Quell’abbraccio tra voi due è diventato simbolico. Immagino che tu ne sia consapevole.
Se capita qualcosa di specifico che me lo fa ricordare, ci penso. So che ogni 26 marzo il mio profilo Instagram verrà invaso di segnalazioni. Mi va bene, ma non è il mio chiodo fisso. Preferisco celebrare quello che feci io. E’ ovvio che si ricordi la sua figura, la sua triste e prematura fine, ma mi sono ritrovato spesso a dover rispondere esclusivamente a domande su Frizzi; le signore mi fermavano per strada per parlare di lui. Farlo di continuo mi ha dato la sensazione di sfruttare un morto. E’ stato difficile gestire quella fase.
La tua giovane età probabilmente ha contribuito ad accentuare l’emozione degli spettatori. Con un campione 50enne non si sarebbero create le stesse dinamiche.
Può darsi.
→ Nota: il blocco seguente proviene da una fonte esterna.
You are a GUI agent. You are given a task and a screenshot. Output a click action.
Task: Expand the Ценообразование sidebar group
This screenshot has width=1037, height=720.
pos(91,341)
Non a caso per tutti ero il ‘ragazzino’, il ‘campioncino’. Puntavano molto su questi appellativi.
Sei rassegnato al fatto che sarai per sempre ‘techetechizzato’? Per il pubblico Andrea sarà in eterno “il 18enne de L’Eredità”.
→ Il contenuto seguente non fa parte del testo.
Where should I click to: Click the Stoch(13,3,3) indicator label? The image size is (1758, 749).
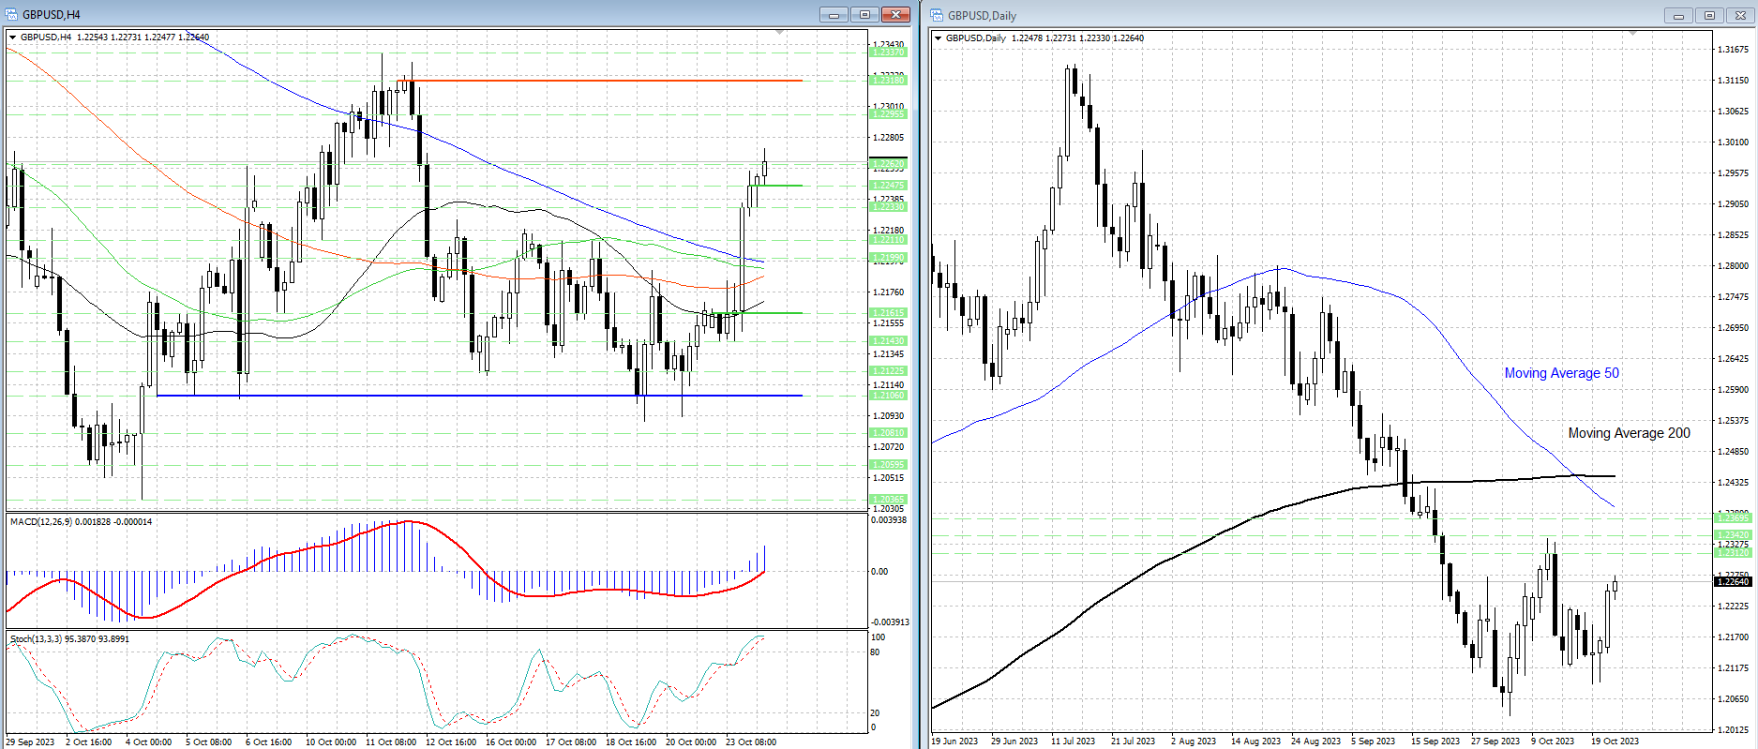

Hai ragione, sono come il bambino della Kinder, un eterno Peter Pan. Adesso ho quasi 25 anni e già quando mi richiamarono per una puntata speciale nel 2020, durante il covid, qualcuno si sorprese.
In che senso?
Non ero più biondo, ma castano e con la barba. A causa delle restrizioni ci chiesero di truccarci e pettinarci a casa. Mi presentai al naturale e rimasero tutti sconvolti. Non l’avessi mai fatto. Mi chiedevano in continuazione se stessi bene. Loro mi avevano conosciuto bambino, il nuovo Andrea era quello. Però l’immagine che rimarrà a vita di me è quella del ragazzino appena maggiorenne.